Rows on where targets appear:

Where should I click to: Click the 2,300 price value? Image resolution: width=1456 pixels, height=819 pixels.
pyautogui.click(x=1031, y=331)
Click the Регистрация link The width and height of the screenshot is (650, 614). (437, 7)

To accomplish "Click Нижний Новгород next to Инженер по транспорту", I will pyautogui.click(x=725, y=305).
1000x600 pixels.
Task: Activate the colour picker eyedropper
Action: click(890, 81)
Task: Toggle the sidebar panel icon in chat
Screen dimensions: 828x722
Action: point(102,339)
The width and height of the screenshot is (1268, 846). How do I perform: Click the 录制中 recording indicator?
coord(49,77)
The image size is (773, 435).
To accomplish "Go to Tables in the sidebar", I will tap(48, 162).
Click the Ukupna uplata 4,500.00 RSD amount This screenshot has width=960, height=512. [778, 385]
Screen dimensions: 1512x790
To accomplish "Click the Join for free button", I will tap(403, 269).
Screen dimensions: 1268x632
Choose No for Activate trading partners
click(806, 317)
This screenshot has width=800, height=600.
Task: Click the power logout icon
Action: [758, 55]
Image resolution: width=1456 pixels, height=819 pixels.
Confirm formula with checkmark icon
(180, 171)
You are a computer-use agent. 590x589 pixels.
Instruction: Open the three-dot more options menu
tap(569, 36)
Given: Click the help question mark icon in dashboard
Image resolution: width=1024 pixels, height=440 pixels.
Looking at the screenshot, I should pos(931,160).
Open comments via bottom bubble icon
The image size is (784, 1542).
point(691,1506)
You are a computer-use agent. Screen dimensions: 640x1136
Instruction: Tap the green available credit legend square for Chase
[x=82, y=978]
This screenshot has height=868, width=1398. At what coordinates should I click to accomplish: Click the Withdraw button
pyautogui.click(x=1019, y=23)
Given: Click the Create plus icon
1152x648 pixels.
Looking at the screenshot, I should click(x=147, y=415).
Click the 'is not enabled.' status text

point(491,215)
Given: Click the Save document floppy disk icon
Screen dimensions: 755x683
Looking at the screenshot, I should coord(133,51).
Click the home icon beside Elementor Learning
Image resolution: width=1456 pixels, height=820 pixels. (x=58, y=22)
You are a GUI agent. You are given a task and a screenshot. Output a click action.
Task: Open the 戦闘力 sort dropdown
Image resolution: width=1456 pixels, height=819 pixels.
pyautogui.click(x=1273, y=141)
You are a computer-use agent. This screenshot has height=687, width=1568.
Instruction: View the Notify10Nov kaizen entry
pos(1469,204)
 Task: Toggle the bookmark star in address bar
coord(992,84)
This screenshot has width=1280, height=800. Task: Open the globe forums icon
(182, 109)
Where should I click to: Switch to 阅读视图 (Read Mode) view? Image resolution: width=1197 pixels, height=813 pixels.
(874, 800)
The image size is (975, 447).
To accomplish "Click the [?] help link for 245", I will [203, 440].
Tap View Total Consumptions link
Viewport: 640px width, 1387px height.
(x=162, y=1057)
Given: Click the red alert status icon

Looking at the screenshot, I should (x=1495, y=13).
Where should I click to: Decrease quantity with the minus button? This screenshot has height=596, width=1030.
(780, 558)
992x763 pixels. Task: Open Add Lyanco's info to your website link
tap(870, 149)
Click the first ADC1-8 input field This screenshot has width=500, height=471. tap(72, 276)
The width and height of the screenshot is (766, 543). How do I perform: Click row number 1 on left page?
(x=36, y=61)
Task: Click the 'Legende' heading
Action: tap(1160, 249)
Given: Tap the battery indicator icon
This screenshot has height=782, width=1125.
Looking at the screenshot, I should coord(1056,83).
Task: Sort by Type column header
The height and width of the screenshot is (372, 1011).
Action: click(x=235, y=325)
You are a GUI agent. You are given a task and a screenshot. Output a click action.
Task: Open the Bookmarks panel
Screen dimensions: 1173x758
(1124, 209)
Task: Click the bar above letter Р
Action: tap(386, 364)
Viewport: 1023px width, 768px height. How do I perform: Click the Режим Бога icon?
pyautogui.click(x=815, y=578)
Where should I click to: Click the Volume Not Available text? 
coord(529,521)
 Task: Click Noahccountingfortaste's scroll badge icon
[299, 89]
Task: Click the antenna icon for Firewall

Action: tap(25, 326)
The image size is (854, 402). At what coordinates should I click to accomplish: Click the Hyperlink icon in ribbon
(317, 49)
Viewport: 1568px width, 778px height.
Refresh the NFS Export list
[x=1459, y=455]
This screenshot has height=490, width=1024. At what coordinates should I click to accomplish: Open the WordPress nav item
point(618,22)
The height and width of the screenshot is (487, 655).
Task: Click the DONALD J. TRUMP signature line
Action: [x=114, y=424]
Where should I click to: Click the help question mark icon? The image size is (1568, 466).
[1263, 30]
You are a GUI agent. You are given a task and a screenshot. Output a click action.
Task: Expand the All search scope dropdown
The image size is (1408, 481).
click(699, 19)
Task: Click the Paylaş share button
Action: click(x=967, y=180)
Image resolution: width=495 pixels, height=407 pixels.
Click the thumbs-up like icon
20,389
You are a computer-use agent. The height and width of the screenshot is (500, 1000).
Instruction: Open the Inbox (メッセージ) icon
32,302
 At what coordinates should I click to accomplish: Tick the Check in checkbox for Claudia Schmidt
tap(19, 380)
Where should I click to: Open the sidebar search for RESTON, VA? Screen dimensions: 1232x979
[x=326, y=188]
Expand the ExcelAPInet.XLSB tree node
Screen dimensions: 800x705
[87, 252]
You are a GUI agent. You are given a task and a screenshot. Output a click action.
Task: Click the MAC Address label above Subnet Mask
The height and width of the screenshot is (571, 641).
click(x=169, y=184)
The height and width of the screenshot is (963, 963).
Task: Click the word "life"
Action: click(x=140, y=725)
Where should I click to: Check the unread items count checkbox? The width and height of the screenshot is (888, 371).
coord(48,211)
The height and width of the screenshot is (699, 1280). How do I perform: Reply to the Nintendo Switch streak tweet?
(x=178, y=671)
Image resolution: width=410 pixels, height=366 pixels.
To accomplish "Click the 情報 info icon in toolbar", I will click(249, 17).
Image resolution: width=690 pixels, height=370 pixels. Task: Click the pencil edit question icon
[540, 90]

§ **EXERCISE**:
Update the stretch of the listing from the line containing "The width and height of the screenshot is (766, 543)." through the line containing "Looking at the screenshot, I should coord(1056,83).", replacing "battery indicator" with "Wi-Fi signal" and leaving everything else unchanged.

§ **ANSWER FOR THE TASK**:
The width and height of the screenshot is (766, 543). How do I perform: Click row number 1 on left page?
(x=36, y=61)
Task: Click the 'Legende' heading
Action: tap(1160, 249)
Given: Tap the Wi-Fi signal icon
This screenshot has height=782, width=1125.
Looking at the screenshot, I should coord(1056,83).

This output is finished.